◆ **PROVIDED PASSAGE**
--- START ---

2nd Virus Wave Would Finish “V” Shaped Recovery.
“Sales would not see an immediate recovery after 2nd wave of Covid-19 because of fears over a resurgence”
As short-term auto sales almost disappear in Europe and the U.S., investors have been hoping a short-lived crash in demand would be followed by a quick and vigorous “V” shaped recovery, but forecasters worry this recovery scenario might be flattened by a second wave of coronavirus infections.
Fitch Solutions Country Risk & Industry Research said in a report a second wave of infections could stall the hoped for quick recovery and push it out to 2021 from the hoped-for second half of 2020. That would mean global demand, now expected by Fitch Solutions to fall 9.9% to 83.45 million, would decline by up to 25% in 2020 and weaken further in the first half of 2021, with a rebound in the global automotive sector pushed to the 2nd half of 2021. This forecast expects global sales to fall a further 10% in 2021.
“A second wave of the Covid-19 outbreak could stall the recovery in the global automotive sector as re-implementation or the extension of safety measures, such as movement restrictions and business operating restrictions, will see demand for new vehicles falling further,” Fitch Solutions said in a report Wednesday, without offering any evidence for the likelihood of a second wave of infections, which it describes as a scenario.
“Vehicle sales would not see an immediate recovery in the aftermath of the second wave of Covid-19 as vehicle demand would be hit by fears over a resurgence of the virus and the uncertainty over countries’ economic growth prospects,” Fitch Solutions said.
Fitch Solutions said while not its core view, a second wave of infections would feed on already weakened markets.

--- END ---

◆ **DATA EXCERPT**
--- START ---

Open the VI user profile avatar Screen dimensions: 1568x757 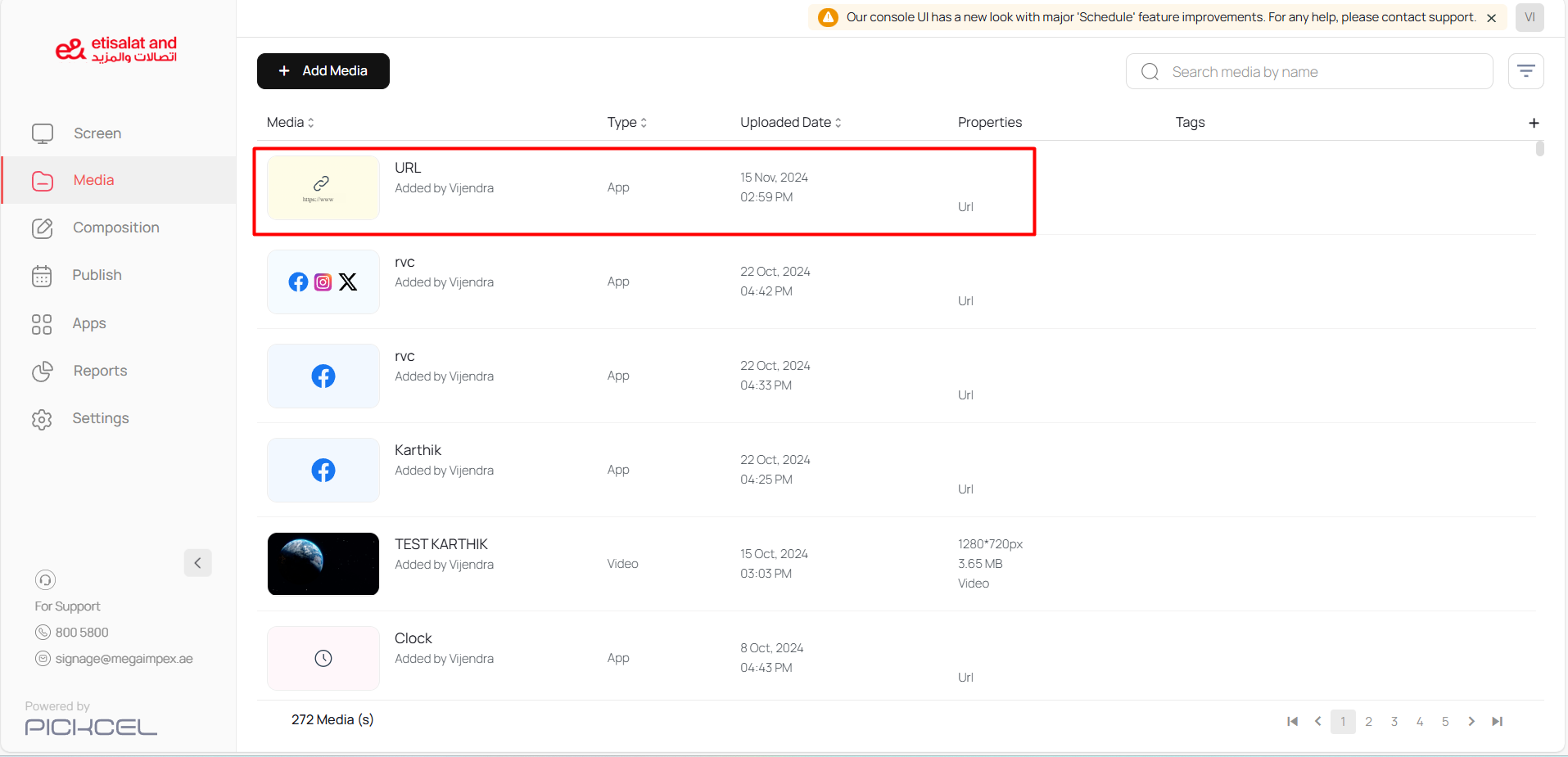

--- END ---

◆ **WORK TASK 1**
Answer these questions from the second-wave auto sales article, one line each:
(a) By what percent, and to how many vehicles, did Fitch Solutions expect global demand to fall?
(b) What safety measures does the article give as examples?
(c) According to Fitch Solutions, what two things would hit vehicle demand after a second wave of Covid-19?
◆ **WORK TASK 2**
Set down the second-wave auto sales article word for word, starting with "Fitch Solutions Country" and going on through "10% in 2021.".

◆ **ANSWER SPACE 1**
(a) 9.9%, to 83.45 million.
(b) Movement restrictions and business operating restrictions.
(c) Fears over a resurgence of the virus and uncertainty over countries' economic growth prospects.

◆ **ANSWER SPACE 2**
Fitch Solutions Country Risk & Industry Research said in a report a second wave of infections could stall the hoped for quick recovery and push it out to 2021 from the hoped-for second half of 2020. That would mean global demand, now expected by Fitch Solutions to fall 9.9% to 83.45 million, would decline by up to 25% in 2020 and weaken further in the first half of 2021, with a rebound in the global automotive sector pushed to the 2nd half of 2021. This forecast expects global sales to fall a further 10% in 2021.